Türkiye’s central bank weighs rate cut as inflation softens: analysts

People shop at a store in Ankara, Türkiye, on June 12, 2025. Expectations are mounting that Türkiye’s central bank could begin cutting interest rates sooner than anticipated, following a sharper-than-expected drop in inflation in May, economists said. (Mustafa Kaya/Handout via Xinhua)

ANKARA, June 12 (Xinhua) — Expectations are mounting that Türkiye’s central bank could begin cutting interest rates sooner than anticipated, following a sharper-than-expected drop in inflation in May, economists said.

The rate-setting monetary policy committee is set to meet on June 19, and analysts believe the groundwork may already be in place for a shift in policy.

Annual inflation slowed to 35.41 percent in May, down from 37.86 percent in April, marking the lowest reading since November 2021.

Monthly inflation also halved from 3 percent in April to 1.53 percent in May, driven by declines in food prices and a slowdown in services.

The unexpected drop in inflation has triggered debate among economists over whether monetary authorities might start easing as early as this month.

“The numbers could be considered as positive by monetary policymakers,” said Senol Babuscu, a professor of finance at Ankara’s Baskent University and a former senior banker.

“The bank has been very cautious, but with inflation easing, there could now be a window to potentially consider a rate cut in June or July,” he noted.

In April, the central bank reversed a brief easing cycle that began in December and raised its key one-week repo rate from 42.5 percent to 46 percent. Meanwhile, it increased the overnight lending and borrowing rates, signaling its determination to fight inflation amid global volatility, including pressures from U.S. tariffs.

However, the latest inflation data have led analysts to revise their projections.

Capital Economics, a London-based consultancy, said in a note last week that a rate cut by Türkiye’s Central Bank this month is now a realistic possibility.

“The larger-than-expected fall in Turkish inflation in May will increase the bank’s confidence that it can restart its easing cycle soon. While we had previously expected the cycle to resume in the third quarter, a cut in June is now not out of the question,” it said.

Some market participants, including those at Bank of America, are still betting on a July cut but concede that momentum is shifting.

==========

- [PARTS OF THE EXERCISE]
(A) Reproduce the part of the central bank article starting with "The unexpected drop" and going on through "revise their projections.", keeping every word and mark as it appears.
(B) Resume the article on Türkiye's central bank and a possible rate cut, writing on from its final sentence.
The records below have no connection to the news article on the Turkish central bank.

- [SOURCE INFORMATION]
==========

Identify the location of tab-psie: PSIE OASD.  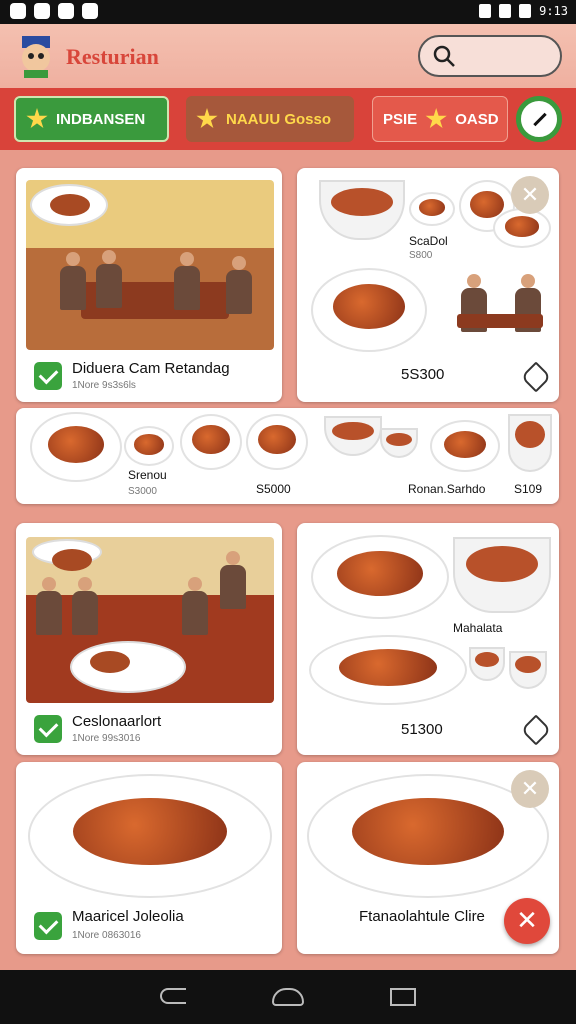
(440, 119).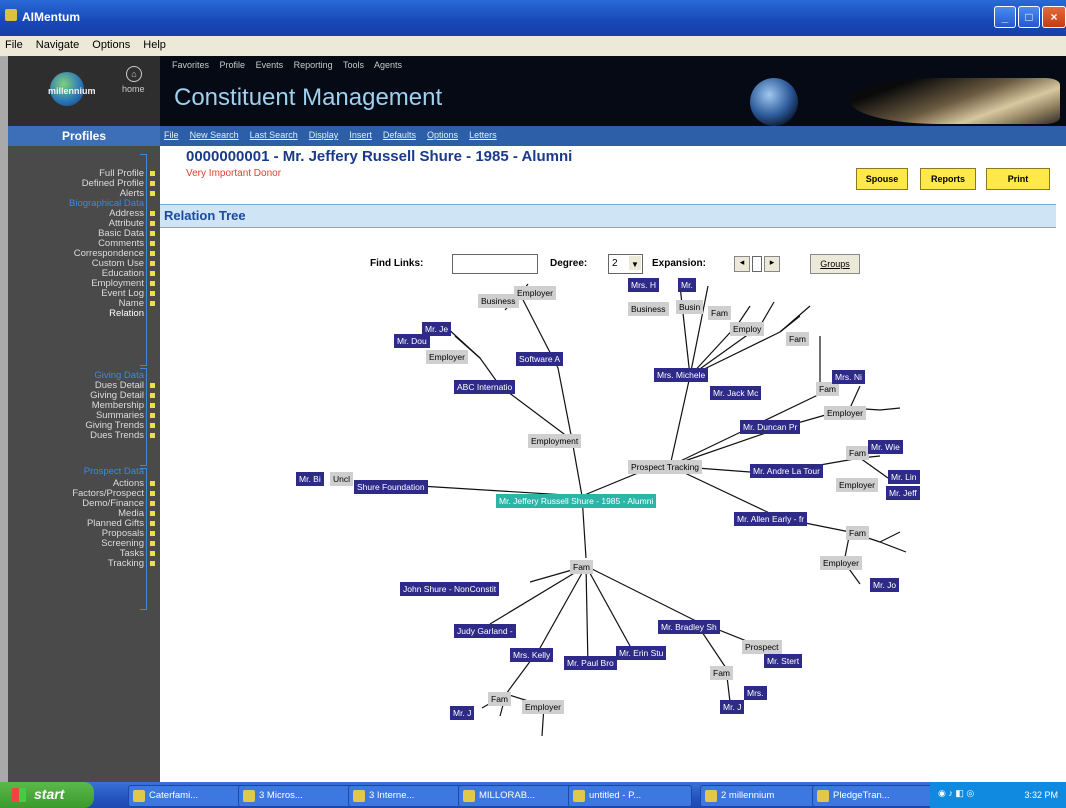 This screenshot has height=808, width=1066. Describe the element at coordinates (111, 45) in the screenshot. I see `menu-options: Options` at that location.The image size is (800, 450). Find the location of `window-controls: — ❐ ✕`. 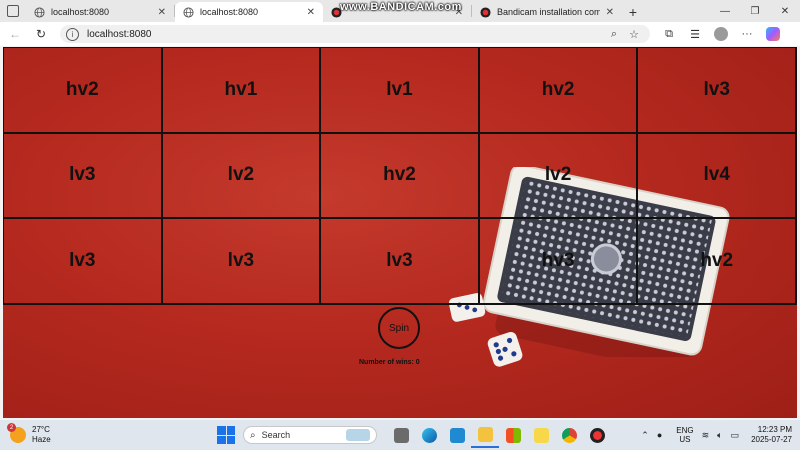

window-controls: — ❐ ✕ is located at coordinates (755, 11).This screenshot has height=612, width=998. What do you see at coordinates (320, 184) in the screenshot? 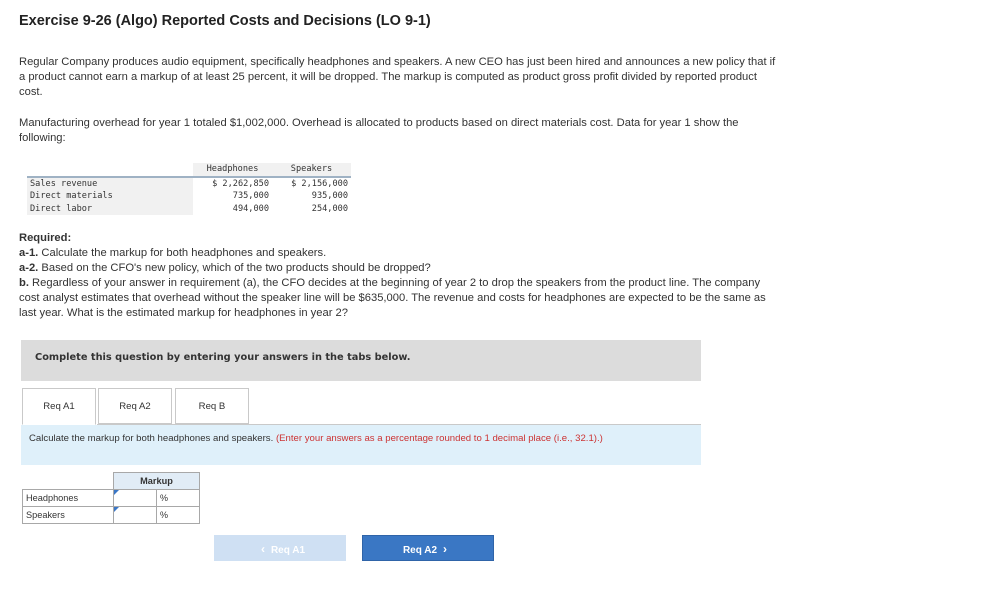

==========

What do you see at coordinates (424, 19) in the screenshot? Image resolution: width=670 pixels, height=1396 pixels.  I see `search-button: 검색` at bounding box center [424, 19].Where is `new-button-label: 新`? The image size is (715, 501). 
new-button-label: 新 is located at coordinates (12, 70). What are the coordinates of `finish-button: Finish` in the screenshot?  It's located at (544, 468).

==========

- [WRITTEN ANSWERS]
(A)
The unexpected drop in inflation has triggered debate among economists over whether monetary authorities might start easing as early as this month.

“The numbers could be considered as positive by monetary policymakers,” said Senol Babuscu, a professor of finance at Ankara’s Baskent University and a former senior banker.

“The bank has been very cautious, but with inflation easing, there could now be a window to potentially consider a rate cut in June or July,” he noted.

In April, the central bank reversed a brief easing cycle that began in December and raised its key one-week repo rate from 42.5 percent to 46 percent. Meanwhile, it increased the overnight lending and borrowing rates, signaling its determination to fight inflation amid global volatility, including pressures from U.S. tariffs.

However, the latest inflation data have led analysts to revise their projections.

(B)
“We don’t expect a policy rate cut in June,” analysts from the bank wrote last week. “However, we do see room for the central bank to adjust the upper band of the interest rate corridor. This would send a signal without fully committing to easing just yet,” the bank’s analysts pointed out.

Türkiye’s central bank expects annual inflation to decline to 24 percent at the end of this year and 12 percent by the end of 2026, following several years of grappling with persistent double-digit consumer price growth.

Atilla Yesilada, an Istanbul-based economist, said the inflation data has boosted some optimism for a rate cut.

“This is the first time in months that monetary policymakers have possibly seen a window to act. Even if they don’t cut this month, the tone of the decision could be signaling a return to monetary easing,” Yesilada pointed out.

He added that the summer months and especially autumn will be the true test of inflation dynamics for the interest rate strategy.

Rating agency Fitch’s director for banks, Ahmet Emre Kilinc, told Türkiye’s semi-official Anadolu Agency on Tuesday that it now forecasts the central bank to cut its key interest rate to 33 percent by year-end amid improvements in disinflation and the banking sector.

High inflation and the depreciation of the national currency have brought hardships for most households in Türkiye. However, with consumer prices decelerating, conditions will improve, Finance and Treasury Minister Mehmet Simsek said in an interview published on Tuesday in business-focused news outlet Dunya.

“The worst is now behind us,” the Turkish minister emphasized, adding that citizens’ purchasing power will increase gradually in 2026 in line with government forecasts.

Simsek said next year would mark a turning point, with stronger confidence and broader economic opportunities for both companies and individuals, especially for those with limited incomes.

People shop at a local market in Ankara, Türkiye, on June 12, 2025. Expectations are mounting that Türkiye’s central bank could begin cutting interest rates sooner than anticipated, following a sharper-than-expected drop in inflation in May, economists said. (Mustafa Kaya/Handout via Xinhua)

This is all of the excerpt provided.